Ecology of Failure: from risk to resilience in local infrastructure
Note – This project is currently ‘in action’ and undergoing rapid development. It was precipitated with a site visit to the South East Water offices, wherein we visited Cook Street Sewer Pump Station as well as Tanti Creek Estuary, and also undertook a manhole inspection (Frankston, VIC – September 2023). Many of the images shown are WIP and to generate dialogue rather than final products.
After Frederick Law Olmsted visited the Great Chicago Fire in 1871, he wrote about it in a short text for The Nation. He measured the space of the damage, the ways that locations previously separated by dense buildings were now available to one another, and the distance from which dangerous heat could be felt, as well as the distance from the epicenter to which people and objects were scattered in the aftermath. Studying fire presented the possibility of a new landscape with new separations, vantage points, and visual corridors that would even help to prevent subsequent fires.
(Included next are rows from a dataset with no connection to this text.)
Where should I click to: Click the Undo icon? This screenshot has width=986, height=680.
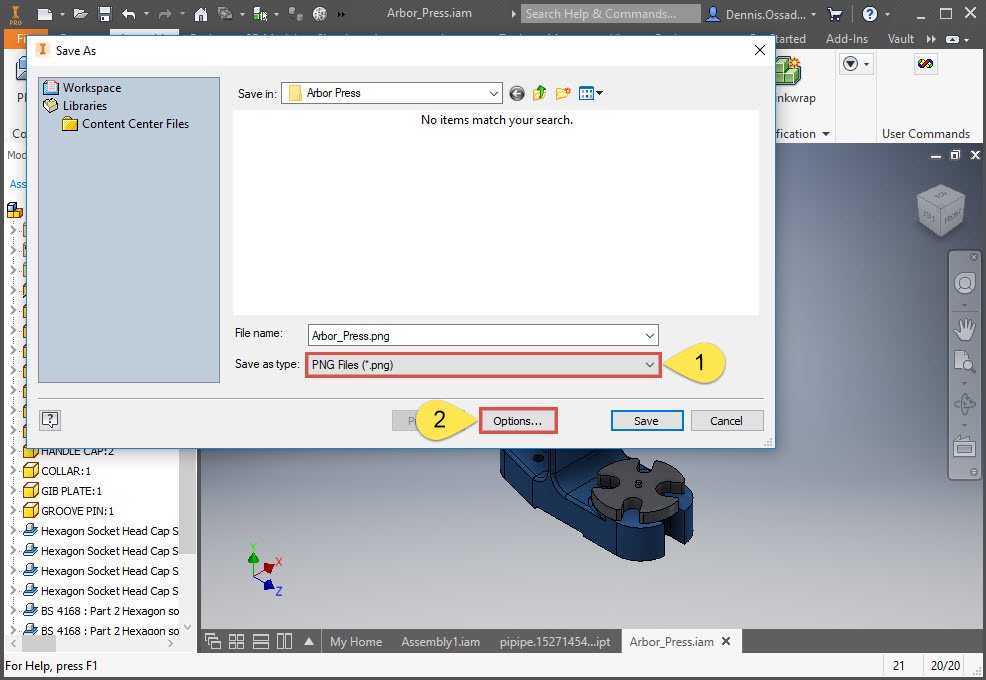(x=128, y=13)
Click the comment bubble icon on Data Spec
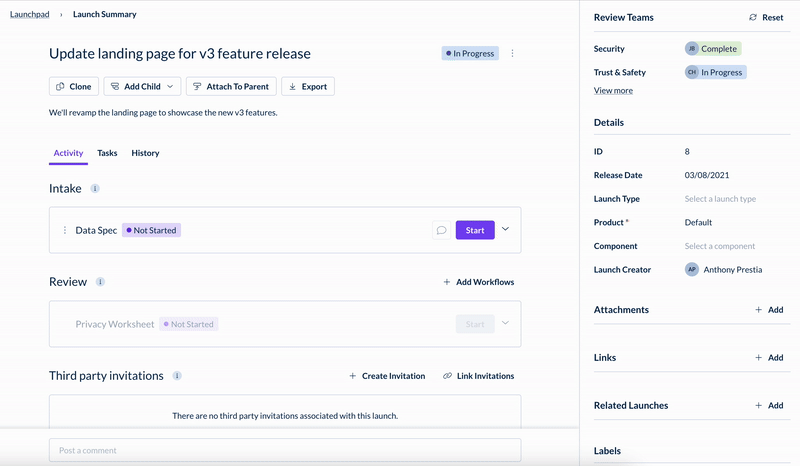Viewport: 800px width, 466px height. click(441, 230)
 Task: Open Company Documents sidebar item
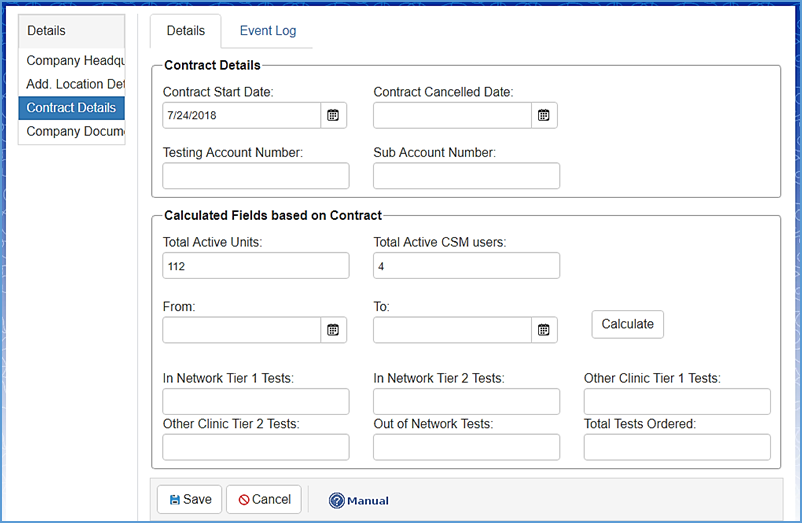pos(74,131)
- Keller Easterling, The Ecology of Failure
Core Working Team
- RIIS – Resilient Intelligent Infrastructure Systems
CSDILA – The Centre for Spatial Data Infrastructures and Land Administration
A/Prof Alice Kesminas
Ensiyeh Javaherian Pour – PhD Candidate
Behnam Atazadeh – PhD Candidate - South East Water
David Norris – GIS Development Officer
- UEDLAB – Urban Ecology and Design Laboratory
Prof Alex Felson
Michaela Prunotto – Research Assistant
Project background (CSDILA)
- Planning and managing utility networks is important to reduce overflow and minimise leakages.
- Information on the total number of building sites, roofs and sewer systems connected to the storm drainage network is required.
- 3D spatial information on the network helps to locate elements that are not functioning properly.
- It is necessary to assess the impact of a natural or man-made disaster on networks and analyse how their failure affects buildings and inhabitants.
Initial queries (UEDLAB)
- Considering root blockage as a frequent cause of infrastructural failure, how do trees, topography and pipelines interface in Mornington?
- With reference to the Friends of Tanti Creek social media group – wherein Tanti Creek’s health is informally monitored – as well as spatial data, how do homeowners, infrastructure and the creek interact?
- What is the capacity (volume and slack) of Frankston’s stormwater and sewage infrastructure, as indicated by flood events?
Objectives and deliverables (CSDILA)
- To formulate a framework for 3D water utility spatial data integration with signal processing for underground assets.
- Design and develop a pipeline for location-based, underground 2D and 3D and sensor data integration (i.e. graph database).
- To design an automated detection process for the system’s health.
- Build analytics modules to support quantitative leakage detection, enabling preventive and corrective action decision making.
- To design a predictive scenario builder for climate models – mitigation and future proofing.
- To develop a prototype system to examine the validity of the designed framework. The goal is a no spill network.
Next steps (CSDILA with UEDLAB)
- Development of 3D spatial digital twin of underground utilities.
- Finalise 3D graph database design for underground utilities.
- Refine analysis, especially at a detailed scale.
- Iterate queries in conversation with other teams.
- Identify leak detection zones of interest based on ecological principles.
- Consider the potential for designed interventions within or impacting these areas.